Data in this exercise: Begin
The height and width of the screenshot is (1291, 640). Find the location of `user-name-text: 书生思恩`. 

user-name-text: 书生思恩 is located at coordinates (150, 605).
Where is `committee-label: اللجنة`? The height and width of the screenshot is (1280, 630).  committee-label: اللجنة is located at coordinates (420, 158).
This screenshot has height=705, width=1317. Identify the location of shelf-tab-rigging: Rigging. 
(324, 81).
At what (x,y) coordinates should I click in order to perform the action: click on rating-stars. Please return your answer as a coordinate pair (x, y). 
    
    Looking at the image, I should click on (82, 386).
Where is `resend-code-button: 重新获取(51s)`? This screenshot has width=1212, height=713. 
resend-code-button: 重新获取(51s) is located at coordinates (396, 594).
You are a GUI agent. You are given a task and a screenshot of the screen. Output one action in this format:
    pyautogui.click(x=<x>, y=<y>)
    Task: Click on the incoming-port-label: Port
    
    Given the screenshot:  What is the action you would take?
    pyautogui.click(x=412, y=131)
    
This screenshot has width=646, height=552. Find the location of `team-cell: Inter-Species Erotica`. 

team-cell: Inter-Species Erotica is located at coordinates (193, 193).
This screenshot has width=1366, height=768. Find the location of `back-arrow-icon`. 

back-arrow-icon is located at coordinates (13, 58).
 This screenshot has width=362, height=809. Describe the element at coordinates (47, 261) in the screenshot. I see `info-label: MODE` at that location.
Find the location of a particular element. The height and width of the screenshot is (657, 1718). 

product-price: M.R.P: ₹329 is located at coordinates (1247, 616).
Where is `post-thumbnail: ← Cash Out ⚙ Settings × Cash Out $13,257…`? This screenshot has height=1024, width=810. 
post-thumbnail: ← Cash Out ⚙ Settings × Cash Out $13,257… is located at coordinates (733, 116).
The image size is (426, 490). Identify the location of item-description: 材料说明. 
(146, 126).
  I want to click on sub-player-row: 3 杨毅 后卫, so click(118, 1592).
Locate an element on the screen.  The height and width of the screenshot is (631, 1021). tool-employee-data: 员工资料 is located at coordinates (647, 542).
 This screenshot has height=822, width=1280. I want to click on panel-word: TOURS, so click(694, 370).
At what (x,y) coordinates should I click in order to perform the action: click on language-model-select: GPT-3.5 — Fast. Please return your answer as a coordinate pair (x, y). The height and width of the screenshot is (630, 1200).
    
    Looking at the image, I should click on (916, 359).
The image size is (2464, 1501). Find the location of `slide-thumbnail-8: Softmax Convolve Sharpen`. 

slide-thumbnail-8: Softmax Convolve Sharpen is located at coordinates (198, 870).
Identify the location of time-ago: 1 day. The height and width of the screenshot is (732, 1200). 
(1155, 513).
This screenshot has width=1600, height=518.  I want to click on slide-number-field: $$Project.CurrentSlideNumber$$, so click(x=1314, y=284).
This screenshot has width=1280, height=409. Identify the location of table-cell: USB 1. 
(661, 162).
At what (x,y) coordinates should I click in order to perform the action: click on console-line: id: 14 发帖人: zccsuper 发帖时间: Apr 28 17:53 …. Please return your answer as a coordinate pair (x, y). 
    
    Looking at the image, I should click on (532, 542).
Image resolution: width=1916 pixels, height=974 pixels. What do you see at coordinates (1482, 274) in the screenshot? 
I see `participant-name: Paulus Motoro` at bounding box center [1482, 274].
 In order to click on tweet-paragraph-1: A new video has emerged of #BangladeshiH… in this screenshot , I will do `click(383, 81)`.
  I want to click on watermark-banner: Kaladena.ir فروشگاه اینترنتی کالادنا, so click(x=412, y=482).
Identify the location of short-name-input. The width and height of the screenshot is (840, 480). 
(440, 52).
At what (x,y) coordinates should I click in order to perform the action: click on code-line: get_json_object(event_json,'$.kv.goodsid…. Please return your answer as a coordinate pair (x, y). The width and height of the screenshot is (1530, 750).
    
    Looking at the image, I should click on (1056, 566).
Data in this exercise: End
Please give every line of the data above as a numbered list, leaving out the blank lines.

1. The height and width of the screenshot is (1291, 640). Find the location of `user-name-text: 书生思恩`. 
2. user-name-text: 书生思恩 is located at coordinates (150, 605).
3. Where is `committee-label: اللجنة`? The height and width of the screenshot is (1280, 630).  committee-label: اللجنة is located at coordinates (420, 158).
4. This screenshot has height=705, width=1317. Identify the location of shelf-tab-rigging: Rigging. 
5. (324, 81).
6. At what (x,y) coordinates should I click in order to perform the action: click on rating-stars. Please return your answer as a coordinate pair (x, y). 
7.     Looking at the image, I should click on (82, 386).
8. Where is `resend-code-button: 重新获取(51s)`? This screenshot has width=1212, height=713. 
9. resend-code-button: 重新获取(51s) is located at coordinates (396, 594).
10. You are a GUI agent. You are given a task and a screenshot of the screen. Output one action in this format:
11.     pyautogui.click(x=<x>, y=<y>)
12.     Task: Click on the incoming-port-label: Port
13.     Given the screenshot:  What is the action you would take?
14.     pyautogui.click(x=412, y=131)
15. This screenshot has width=646, height=552. Find the location of `team-cell: Inter-Species Erotica`. 
16. team-cell: Inter-Species Erotica is located at coordinates (193, 193).
17. This screenshot has width=1366, height=768. Find the location of `back-arrow-icon`. 
18. back-arrow-icon is located at coordinates (13, 58).
19.  This screenshot has width=362, height=809. Describe the element at coordinates (47, 261) in the screenshot. I see `info-label: MODE` at that location.
20. Find the location of a particular element. The height and width of the screenshot is (657, 1718). 
21. product-price: M.R.P: ₹329 is located at coordinates (1247, 616).
22. Where is `post-thumbnail: ← Cash Out ⚙ Settings × Cash Out $13,257…`? This screenshot has height=1024, width=810. 
23. post-thumbnail: ← Cash Out ⚙ Settings × Cash Out $13,257… is located at coordinates (733, 116).
24. The image size is (426, 490). Identify the location of item-description: 材料说明. 
25. (146, 126).
26.   I want to click on sub-player-row: 3 杨毅 后卫, so click(118, 1592).
27. Locate an element on the screen.  The height and width of the screenshot is (631, 1021). tool-employee-data: 员工资料 is located at coordinates (647, 542).
28.  This screenshot has height=822, width=1280. I want to click on panel-word: TOURS, so click(694, 370).
29. At what (x,y) coordinates should I click in order to perform the action: click on language-model-select: GPT-3.5 — Fast. Please return your answer as a coordinate pair (x, y). The height and width of the screenshot is (630, 1200).
30.     Looking at the image, I should click on (916, 359).
31. The image size is (2464, 1501). Find the location of `slide-thumbnail-8: Softmax Convolve Sharpen`. 
32. slide-thumbnail-8: Softmax Convolve Sharpen is located at coordinates (198, 870).
33. Identify the location of time-ago: 1 day. The height and width of the screenshot is (732, 1200). 
34. (1155, 513).
35. This screenshot has width=1600, height=518.  I want to click on slide-number-field: $$Project.CurrentSlideNumber$$, so click(x=1314, y=284).
36. This screenshot has width=1280, height=409. Identify the location of table-cell: USB 1. 
37. (661, 162).
38. At what (x,y) coordinates should I click in order to perform the action: click on console-line: id: 14 发帖人: zccsuper 发帖时间: Apr 28 17:53 …. Please return your answer as a coordinate pair (x, y). 
39.     Looking at the image, I should click on (532, 542).
40. Image resolution: width=1916 pixels, height=974 pixels. What do you see at coordinates (1482, 274) in the screenshot? 
41. I see `participant-name: Paulus Motoro` at bounding box center [1482, 274].
42.  In order to click on tweet-paragraph-1: A new video has emerged of #BangladeshiH… in this screenshot , I will do `click(383, 81)`.
43.   I want to click on watermark-banner: Kaladena.ir فروشگاه اینترنتی کالادنا, so click(x=412, y=482).
44. Identify the location of short-name-input. The width and height of the screenshot is (840, 480). 
45. (440, 52).
46. At what (x,y) coordinates should I click in order to perform the action: click on code-line: get_json_object(event_json,'$.kv.goodsid…. Please return your answer as a coordinate pair (x, y). The width and height of the screenshot is (1530, 750).
47.     Looking at the image, I should click on (1056, 566).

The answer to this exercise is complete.